Good Neighbors

ART can't avoid what lies in Moises Kaufman's Laramie.

Moises Kaufman's The Laramie Project is American propaganda. In an earnest attempt to understand the meanings behind the murder of Matthew Shepard, a young gay man who was brutally beaten to death and strung up on a fence by two men, Kaufman and his theater company traveled to Laramie, Wyo., to interview the locals to discover "the various ideologies and beliefs prevailing" in the town's culture after the event. In his preface to the play, Kaufman writes that, "by paying careful attention in moments like this to people's words, one is able to hear the way these prevailing ideas affect not only individual lives but also the culture at large."

This approach was successful for Kaufman in Gross Indecency, in which the playwright pored over the words of eminent Victorians to reach some striking discoveries about the age that actively sought Oscar Wilde's downfall.

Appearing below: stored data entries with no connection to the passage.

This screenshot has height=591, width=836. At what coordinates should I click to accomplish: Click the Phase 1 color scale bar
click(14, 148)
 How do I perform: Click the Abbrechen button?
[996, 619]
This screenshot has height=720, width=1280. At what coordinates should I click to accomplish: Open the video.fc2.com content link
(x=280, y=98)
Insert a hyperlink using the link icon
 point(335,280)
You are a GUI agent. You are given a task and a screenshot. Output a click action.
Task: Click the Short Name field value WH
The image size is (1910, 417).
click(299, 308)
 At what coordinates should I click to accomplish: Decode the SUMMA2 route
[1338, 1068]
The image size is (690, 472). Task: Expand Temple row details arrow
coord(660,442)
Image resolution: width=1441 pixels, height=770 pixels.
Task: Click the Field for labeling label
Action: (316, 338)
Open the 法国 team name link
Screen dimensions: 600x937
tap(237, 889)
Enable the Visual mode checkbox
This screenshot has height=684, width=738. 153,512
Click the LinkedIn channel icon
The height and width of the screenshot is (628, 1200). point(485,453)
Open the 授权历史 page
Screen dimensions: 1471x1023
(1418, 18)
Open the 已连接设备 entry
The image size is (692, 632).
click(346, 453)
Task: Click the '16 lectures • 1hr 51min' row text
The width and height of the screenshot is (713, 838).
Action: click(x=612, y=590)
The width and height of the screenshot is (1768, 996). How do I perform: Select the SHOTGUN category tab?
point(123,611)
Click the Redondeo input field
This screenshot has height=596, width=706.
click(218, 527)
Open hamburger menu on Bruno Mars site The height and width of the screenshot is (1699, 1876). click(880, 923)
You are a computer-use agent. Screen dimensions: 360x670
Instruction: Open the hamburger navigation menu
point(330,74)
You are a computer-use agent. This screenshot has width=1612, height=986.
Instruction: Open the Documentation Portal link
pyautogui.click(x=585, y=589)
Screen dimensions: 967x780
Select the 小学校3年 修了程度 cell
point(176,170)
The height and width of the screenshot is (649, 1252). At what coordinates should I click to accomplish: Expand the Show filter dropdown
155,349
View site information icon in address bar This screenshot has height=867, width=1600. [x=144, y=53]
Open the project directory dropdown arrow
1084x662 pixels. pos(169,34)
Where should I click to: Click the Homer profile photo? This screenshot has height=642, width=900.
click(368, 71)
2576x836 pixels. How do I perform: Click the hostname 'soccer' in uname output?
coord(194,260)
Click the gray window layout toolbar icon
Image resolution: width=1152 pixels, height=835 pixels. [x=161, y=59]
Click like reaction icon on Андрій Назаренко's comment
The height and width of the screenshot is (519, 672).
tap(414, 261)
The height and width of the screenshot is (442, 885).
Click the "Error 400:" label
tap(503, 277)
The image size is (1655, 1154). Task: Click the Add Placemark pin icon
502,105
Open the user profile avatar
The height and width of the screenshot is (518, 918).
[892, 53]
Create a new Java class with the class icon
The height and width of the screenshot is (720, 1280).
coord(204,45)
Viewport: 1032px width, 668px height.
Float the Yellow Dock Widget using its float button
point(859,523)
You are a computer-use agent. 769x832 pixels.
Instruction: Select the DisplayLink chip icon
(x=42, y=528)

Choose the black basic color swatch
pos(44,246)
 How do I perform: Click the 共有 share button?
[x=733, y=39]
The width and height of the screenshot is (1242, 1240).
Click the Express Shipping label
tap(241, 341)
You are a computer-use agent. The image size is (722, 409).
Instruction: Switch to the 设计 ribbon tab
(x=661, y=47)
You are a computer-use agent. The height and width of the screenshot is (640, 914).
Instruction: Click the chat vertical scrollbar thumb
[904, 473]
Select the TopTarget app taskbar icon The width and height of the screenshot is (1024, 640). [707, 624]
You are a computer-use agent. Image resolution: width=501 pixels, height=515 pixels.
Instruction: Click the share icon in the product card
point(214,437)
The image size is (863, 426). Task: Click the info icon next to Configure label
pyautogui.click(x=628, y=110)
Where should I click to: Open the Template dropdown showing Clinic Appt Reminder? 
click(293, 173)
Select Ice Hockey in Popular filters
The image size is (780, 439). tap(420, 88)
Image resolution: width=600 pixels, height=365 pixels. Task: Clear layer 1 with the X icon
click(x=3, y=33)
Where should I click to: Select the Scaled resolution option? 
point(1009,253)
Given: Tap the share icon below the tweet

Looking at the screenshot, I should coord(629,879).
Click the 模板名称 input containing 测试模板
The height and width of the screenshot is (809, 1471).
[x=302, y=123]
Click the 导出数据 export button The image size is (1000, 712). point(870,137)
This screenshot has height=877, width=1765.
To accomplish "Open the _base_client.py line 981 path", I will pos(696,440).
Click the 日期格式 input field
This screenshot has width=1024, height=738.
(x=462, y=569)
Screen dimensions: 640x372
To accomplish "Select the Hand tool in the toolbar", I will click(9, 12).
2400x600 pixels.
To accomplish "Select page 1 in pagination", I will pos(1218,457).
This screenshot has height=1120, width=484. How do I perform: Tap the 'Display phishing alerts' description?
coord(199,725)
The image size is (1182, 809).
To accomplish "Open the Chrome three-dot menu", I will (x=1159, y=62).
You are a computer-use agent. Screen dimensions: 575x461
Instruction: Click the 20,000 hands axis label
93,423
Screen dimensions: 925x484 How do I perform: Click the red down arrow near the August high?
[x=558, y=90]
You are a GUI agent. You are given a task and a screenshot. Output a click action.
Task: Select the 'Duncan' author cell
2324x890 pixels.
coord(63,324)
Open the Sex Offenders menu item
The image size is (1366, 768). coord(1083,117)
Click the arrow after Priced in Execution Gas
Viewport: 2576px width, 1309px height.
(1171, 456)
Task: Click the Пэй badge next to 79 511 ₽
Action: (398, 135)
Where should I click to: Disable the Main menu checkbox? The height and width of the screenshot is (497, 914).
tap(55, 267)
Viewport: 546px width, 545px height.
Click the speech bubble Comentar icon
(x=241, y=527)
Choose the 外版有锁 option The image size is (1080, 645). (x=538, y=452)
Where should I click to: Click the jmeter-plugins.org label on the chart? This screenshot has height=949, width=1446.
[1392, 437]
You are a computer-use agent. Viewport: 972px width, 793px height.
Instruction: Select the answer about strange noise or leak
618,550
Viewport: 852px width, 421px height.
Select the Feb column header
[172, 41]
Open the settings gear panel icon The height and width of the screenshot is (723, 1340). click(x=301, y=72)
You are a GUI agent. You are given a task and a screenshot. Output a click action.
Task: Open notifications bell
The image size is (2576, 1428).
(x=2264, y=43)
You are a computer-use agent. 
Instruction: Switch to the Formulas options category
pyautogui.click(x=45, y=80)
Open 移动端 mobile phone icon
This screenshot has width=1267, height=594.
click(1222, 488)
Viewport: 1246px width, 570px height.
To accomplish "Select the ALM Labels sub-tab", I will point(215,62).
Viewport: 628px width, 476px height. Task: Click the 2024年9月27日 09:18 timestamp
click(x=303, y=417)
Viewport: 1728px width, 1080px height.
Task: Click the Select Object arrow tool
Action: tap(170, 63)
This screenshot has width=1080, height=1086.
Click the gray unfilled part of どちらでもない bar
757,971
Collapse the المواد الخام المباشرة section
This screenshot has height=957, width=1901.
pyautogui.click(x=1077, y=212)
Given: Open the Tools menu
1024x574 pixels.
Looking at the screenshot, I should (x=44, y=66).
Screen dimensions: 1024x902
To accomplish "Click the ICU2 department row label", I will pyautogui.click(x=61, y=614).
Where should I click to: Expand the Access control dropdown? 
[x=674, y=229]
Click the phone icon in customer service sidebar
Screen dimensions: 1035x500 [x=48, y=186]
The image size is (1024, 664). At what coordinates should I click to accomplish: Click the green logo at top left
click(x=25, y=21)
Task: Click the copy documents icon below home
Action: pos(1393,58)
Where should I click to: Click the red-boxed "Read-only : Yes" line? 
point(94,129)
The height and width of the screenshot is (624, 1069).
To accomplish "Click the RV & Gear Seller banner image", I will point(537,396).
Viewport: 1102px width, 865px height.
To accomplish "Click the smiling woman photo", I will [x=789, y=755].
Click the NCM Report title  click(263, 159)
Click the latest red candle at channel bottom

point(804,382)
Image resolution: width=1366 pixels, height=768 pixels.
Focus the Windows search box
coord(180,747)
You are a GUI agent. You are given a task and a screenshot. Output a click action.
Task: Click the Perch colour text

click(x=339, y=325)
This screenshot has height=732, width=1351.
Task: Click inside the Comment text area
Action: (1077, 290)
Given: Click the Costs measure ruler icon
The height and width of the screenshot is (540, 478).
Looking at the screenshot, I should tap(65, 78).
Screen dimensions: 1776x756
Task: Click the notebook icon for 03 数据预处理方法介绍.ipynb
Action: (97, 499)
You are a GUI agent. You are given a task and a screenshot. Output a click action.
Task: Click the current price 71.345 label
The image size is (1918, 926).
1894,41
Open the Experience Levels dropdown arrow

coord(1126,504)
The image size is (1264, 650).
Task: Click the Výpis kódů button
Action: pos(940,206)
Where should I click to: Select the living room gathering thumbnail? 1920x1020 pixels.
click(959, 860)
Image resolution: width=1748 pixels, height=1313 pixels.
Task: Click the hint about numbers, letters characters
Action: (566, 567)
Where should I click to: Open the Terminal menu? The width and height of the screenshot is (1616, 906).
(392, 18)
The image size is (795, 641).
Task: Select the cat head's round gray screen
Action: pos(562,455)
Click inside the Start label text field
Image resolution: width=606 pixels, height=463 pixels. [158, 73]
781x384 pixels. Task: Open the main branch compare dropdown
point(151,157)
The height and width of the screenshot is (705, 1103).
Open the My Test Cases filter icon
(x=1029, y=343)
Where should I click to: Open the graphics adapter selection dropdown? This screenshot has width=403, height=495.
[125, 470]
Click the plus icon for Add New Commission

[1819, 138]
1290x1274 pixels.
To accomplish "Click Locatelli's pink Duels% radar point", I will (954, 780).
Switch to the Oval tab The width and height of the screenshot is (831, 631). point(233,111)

Yet when seeking the truth behind the destruction of a modern-day young queer, Kaufman lacks the necessary analytical distance to be honest. He becomes corrupted by compassion for the just-plain-folk of Laramie, and his project becomes exonerative rather than insightful. The locals cry throughout that they are good, decent folk in a good, decent town, (our collective post-Sept. 11 demands to be taken as a nation of lambs blameless of global crimes now ironically inform this work).

The townsfolk beg Kaufman to have the "truth" known, when what they are really asking is to have the myth of their lives, values and land validated, and Kaufman seems willing to mediate that message through his "documentary." "Good people, lots of space." In ART's production, director Jon Kretzu continues this, compromising his audience by having cast members proffer good ol' banana bread in an ingratiating style before the play.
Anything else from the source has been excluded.